DOCUMENT EXCERPT ▸
*** Begin section ***

Serial Communication from AL Code
Erik built a “Serial Communication Explorer” page in Business Central that mirrors the settings you’d find in PuTTY — COM port number, baud rate, data bits, stop bits, parity, and handshake settings.
Connecting to the COM Port
On page open, the extension registers as a Cloud2Disk client. When the user clicks Connect, the AL code calls into Cloud2Disk to open the COM port with the specified parameters:
// Opening the COM port through Cloud2Disk
CloudToDisk.OpenComPort(Port, Speed, DataBits, StopBits, Parity, Handshake, Timeout);
If the call succeeds, the connection is established. On the local machine, the Cloud2Disk client receives an “Open COM Port” task and opens the physical port. To disconnect:
// Closing the COM port
CloudToDisk.CloseComPort();
Writing and Reading Data
To send data to the serial device, you call the write method with the text to transmit. To read the response, you call the read method. Erik notes that because the IMSAI is relatively slow to respond, he adds a one-second delay before reading:
// Writing to the COM port
CloudToDisk.WriteComPort(TextToSend);
// Wait for the device to respond
Sleep(1000);
// Reading from the COM port
ResponseText := CloudToDisk.ReadComPort();
There are also stream-based versions of these operations for handling binary data or larger payloads.

*** End section ***

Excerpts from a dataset
*** Begin section ***

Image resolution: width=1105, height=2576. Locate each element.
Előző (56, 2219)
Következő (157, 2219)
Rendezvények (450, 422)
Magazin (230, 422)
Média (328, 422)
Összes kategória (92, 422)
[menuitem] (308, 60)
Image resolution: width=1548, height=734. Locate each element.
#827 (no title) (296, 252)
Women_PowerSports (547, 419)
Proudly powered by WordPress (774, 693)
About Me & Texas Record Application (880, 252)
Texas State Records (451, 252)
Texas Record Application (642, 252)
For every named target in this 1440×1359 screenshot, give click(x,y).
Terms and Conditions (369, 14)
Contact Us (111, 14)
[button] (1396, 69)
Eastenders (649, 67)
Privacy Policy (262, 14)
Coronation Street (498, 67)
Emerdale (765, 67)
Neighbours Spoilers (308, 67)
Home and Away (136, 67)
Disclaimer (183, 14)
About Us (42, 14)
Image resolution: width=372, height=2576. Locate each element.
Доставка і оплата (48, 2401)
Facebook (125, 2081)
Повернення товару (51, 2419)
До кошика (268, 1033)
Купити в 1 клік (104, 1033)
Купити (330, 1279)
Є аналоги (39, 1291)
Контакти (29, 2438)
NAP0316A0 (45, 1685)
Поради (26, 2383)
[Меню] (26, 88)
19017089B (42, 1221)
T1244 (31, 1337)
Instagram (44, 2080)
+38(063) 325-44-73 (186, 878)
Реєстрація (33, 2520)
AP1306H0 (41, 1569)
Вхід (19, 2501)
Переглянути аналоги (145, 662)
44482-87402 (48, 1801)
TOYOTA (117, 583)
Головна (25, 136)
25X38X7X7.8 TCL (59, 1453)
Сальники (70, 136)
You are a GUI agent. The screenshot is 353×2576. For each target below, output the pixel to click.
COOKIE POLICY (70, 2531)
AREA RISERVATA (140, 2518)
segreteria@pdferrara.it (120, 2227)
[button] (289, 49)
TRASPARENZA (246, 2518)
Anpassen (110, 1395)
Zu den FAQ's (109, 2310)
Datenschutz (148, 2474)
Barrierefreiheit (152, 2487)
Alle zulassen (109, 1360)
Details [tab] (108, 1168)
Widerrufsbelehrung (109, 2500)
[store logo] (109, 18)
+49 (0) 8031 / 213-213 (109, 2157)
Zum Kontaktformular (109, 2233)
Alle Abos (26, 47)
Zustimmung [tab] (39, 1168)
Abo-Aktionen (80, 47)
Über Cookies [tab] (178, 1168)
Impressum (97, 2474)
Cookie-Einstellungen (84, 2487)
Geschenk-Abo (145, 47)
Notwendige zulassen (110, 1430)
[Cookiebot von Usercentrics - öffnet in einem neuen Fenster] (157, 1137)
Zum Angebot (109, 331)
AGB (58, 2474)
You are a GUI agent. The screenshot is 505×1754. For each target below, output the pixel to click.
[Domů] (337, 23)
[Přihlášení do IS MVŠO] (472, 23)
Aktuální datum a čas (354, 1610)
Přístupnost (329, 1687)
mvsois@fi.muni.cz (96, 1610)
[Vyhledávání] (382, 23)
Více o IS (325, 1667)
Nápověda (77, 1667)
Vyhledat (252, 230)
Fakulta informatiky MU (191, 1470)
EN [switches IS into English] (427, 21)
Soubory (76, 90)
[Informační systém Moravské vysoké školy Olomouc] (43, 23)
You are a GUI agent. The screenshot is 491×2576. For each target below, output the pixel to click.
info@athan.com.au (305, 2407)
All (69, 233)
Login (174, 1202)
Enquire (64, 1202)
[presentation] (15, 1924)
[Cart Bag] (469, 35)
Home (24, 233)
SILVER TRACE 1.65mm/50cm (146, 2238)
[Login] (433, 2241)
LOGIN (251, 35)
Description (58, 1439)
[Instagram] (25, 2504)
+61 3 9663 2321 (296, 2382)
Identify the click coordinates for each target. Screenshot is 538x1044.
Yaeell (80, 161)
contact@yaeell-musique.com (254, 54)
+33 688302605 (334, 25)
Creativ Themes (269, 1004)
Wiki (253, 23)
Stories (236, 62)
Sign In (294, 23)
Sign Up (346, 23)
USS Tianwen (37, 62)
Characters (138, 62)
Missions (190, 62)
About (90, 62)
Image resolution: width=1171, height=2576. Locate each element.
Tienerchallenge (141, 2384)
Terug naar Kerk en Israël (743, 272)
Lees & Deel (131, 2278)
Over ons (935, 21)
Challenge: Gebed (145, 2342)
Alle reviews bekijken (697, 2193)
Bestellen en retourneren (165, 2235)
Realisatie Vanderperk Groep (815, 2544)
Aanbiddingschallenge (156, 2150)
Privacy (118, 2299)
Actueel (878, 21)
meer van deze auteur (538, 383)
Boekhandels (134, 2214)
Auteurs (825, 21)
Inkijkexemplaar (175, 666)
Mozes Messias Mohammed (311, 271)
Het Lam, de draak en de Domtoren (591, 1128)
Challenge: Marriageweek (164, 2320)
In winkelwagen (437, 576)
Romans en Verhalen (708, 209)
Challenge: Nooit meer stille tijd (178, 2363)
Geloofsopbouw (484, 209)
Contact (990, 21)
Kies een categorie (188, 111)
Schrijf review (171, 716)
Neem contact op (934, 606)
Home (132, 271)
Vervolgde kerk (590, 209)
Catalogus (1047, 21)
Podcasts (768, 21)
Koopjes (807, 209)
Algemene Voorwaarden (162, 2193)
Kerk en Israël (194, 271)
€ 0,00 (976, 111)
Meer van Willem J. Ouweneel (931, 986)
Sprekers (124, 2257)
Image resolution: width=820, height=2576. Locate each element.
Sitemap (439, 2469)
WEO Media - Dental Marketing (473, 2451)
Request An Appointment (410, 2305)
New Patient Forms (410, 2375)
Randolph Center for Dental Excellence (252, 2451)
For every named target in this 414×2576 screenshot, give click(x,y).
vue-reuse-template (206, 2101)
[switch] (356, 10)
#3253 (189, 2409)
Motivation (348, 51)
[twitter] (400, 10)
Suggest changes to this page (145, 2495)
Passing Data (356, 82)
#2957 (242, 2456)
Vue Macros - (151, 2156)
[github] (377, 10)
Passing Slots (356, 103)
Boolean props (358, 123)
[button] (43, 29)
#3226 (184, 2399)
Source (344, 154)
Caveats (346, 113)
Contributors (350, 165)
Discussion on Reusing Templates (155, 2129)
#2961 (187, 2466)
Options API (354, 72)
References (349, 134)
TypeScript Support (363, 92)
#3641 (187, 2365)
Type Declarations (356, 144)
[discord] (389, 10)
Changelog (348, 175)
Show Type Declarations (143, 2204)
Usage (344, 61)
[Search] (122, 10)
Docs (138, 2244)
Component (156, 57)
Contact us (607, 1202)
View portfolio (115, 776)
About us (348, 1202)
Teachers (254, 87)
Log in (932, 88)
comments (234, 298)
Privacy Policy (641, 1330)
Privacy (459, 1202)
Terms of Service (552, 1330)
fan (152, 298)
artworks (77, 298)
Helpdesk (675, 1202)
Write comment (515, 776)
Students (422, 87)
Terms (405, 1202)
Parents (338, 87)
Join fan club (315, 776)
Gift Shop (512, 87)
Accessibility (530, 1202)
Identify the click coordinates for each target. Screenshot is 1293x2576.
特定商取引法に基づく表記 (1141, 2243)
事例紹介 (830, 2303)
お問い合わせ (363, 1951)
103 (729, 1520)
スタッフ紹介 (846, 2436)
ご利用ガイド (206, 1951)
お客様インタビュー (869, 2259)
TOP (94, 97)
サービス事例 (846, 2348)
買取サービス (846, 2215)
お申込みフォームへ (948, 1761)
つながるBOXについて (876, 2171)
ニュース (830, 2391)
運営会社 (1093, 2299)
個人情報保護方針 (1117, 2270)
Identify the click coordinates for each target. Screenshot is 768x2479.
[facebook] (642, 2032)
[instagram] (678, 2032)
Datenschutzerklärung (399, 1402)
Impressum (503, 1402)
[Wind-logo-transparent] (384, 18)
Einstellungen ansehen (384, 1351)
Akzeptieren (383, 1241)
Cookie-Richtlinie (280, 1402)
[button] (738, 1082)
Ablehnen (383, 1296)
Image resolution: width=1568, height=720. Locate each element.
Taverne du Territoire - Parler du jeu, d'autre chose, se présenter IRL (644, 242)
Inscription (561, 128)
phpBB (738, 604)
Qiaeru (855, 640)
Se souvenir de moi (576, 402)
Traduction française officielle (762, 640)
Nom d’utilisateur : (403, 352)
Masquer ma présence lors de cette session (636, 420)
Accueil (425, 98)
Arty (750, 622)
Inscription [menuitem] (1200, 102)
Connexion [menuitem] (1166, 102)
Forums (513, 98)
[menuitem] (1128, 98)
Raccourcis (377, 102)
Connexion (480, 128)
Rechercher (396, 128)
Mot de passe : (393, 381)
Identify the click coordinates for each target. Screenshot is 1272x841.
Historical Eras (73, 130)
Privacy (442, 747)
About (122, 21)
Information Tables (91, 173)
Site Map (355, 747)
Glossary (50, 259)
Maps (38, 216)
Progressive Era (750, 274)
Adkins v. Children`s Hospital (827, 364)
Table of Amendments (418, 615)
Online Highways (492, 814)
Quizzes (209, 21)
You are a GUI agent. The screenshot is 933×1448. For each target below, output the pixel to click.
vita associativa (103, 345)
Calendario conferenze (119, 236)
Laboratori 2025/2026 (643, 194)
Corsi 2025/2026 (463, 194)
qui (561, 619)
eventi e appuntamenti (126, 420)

*** End section ***

QUESTIONS TO ANSWER ▸
**a)** Answer these questions from the serial communication text, one line each:
(i) What does the extension register as when the page opens?
(ii) How long is the delay Erik adds before reading?
(iii) What are the stream-based versions of the operations for?
**b)** Please quote the stretch of the serial communication text from "Serial Communication from" through "and handshake settings.".

ANSWERS TO THE EXERCISE ▸
**a)**
(i) A Cloud2Disk client
(ii) One second
(iii) Handling binary data or larger payloads

**b)**
Serial Communication from AL Code
Erik built a “Serial Communication Explorer” page in Business Central that mirrors the settings you’d find in PuTTY — COM port number, baud rate, data bits, stop bits, parity, and handshake settings.